- OBJECTIVE: Can you copy out the material below word for word, line by line?

- INFORMATION SUPPLIED:
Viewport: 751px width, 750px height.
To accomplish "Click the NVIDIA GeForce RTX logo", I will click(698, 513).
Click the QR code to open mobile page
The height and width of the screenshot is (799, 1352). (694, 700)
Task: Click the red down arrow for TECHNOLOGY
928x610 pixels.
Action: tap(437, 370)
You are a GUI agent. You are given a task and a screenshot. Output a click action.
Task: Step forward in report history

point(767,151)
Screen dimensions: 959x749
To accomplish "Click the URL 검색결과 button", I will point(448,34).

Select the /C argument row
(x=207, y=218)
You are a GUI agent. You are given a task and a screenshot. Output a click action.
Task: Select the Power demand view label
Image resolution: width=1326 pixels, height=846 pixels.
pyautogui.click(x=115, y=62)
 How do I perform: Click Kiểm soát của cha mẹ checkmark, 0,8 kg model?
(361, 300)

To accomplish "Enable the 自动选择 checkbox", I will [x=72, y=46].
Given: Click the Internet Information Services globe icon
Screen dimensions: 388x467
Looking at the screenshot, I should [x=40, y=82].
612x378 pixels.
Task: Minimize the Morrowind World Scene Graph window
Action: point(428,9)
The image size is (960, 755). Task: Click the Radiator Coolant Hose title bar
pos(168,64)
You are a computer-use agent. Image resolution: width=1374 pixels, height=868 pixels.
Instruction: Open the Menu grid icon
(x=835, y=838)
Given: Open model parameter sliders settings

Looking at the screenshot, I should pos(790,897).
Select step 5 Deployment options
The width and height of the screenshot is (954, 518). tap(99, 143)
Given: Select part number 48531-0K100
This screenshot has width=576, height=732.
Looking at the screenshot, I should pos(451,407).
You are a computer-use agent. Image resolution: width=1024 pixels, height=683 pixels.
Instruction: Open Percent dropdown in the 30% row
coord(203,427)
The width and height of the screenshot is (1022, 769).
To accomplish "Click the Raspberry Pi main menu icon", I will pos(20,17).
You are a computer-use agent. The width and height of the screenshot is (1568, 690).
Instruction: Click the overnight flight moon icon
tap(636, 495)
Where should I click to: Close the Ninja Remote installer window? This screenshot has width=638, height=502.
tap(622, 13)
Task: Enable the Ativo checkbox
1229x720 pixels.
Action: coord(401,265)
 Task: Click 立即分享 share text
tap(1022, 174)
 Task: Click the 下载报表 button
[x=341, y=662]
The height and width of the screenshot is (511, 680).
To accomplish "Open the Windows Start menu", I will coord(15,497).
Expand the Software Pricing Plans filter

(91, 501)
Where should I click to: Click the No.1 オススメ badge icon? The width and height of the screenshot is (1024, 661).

- ANSWER TO THE PROBLEM:
Viewport: 751px width, 750px height.
To accomplish "Click the NVIDIA GeForce RTX logo", I will click(698, 513).
Click the QR code to open mobile page
The height and width of the screenshot is (799, 1352). (694, 700)
Task: Click the red down arrow for TECHNOLOGY
928x610 pixels.
Action: tap(437, 370)
You are a GUI agent. You are given a task and a screenshot. Output a click action.
Task: Step forward in report history

point(767,151)
Screen dimensions: 959x749
To accomplish "Click the URL 검색결과 button", I will point(448,34).

Select the /C argument row
(x=207, y=218)
You are a GUI agent. You are given a task and a screenshot. Output a click action.
Task: Select the Power demand view label
Image resolution: width=1326 pixels, height=846 pixels.
pyautogui.click(x=115, y=62)
 How do I perform: Click Kiểm soát của cha mẹ checkmark, 0,8 kg model?
(361, 300)

To accomplish "Enable the 自动选择 checkbox", I will [x=72, y=46].
Given: Click the Internet Information Services globe icon
Screen dimensions: 388x467
Looking at the screenshot, I should [x=40, y=82].
612x378 pixels.
Task: Minimize the Morrowind World Scene Graph window
Action: point(428,9)
The image size is (960, 755). Task: Click the Radiator Coolant Hose title bar
pos(168,64)
You are a computer-use agent. Image resolution: width=1374 pixels, height=868 pixels.
Instruction: Open the Menu grid icon
(x=835, y=838)
Given: Open model parameter sliders settings

Looking at the screenshot, I should pos(790,897).
Select step 5 Deployment options
The width and height of the screenshot is (954, 518). tap(99, 143)
Given: Select part number 48531-0K100
This screenshot has width=576, height=732.
Looking at the screenshot, I should pos(451,407).
You are a computer-use agent. Image resolution: width=1024 pixels, height=683 pixels.
Instruction: Open Percent dropdown in the 30% row
coord(203,427)
The width and height of the screenshot is (1022, 769).
To accomplish "Click the Raspberry Pi main menu icon", I will pos(20,17).
You are a computer-use agent. The width and height of the screenshot is (1568, 690).
Instruction: Click the overnight flight moon icon
tap(636, 495)
Where should I click to: Close the Ninja Remote installer window? This screenshot has width=638, height=502.
tap(622, 13)
Task: Enable the Ativo checkbox
1229x720 pixels.
Action: coord(401,265)
 Task: Click 立即分享 share text
tap(1022, 174)
 Task: Click the 下载报表 button
[x=341, y=662]
The height and width of the screenshot is (511, 680).
To accomplish "Open the Windows Start menu", I will coord(15,497).
Expand the Software Pricing Plans filter

(91, 501)
Where should I click to: Click the No.1 オススメ badge icon? The width and height of the screenshot is (1024, 661).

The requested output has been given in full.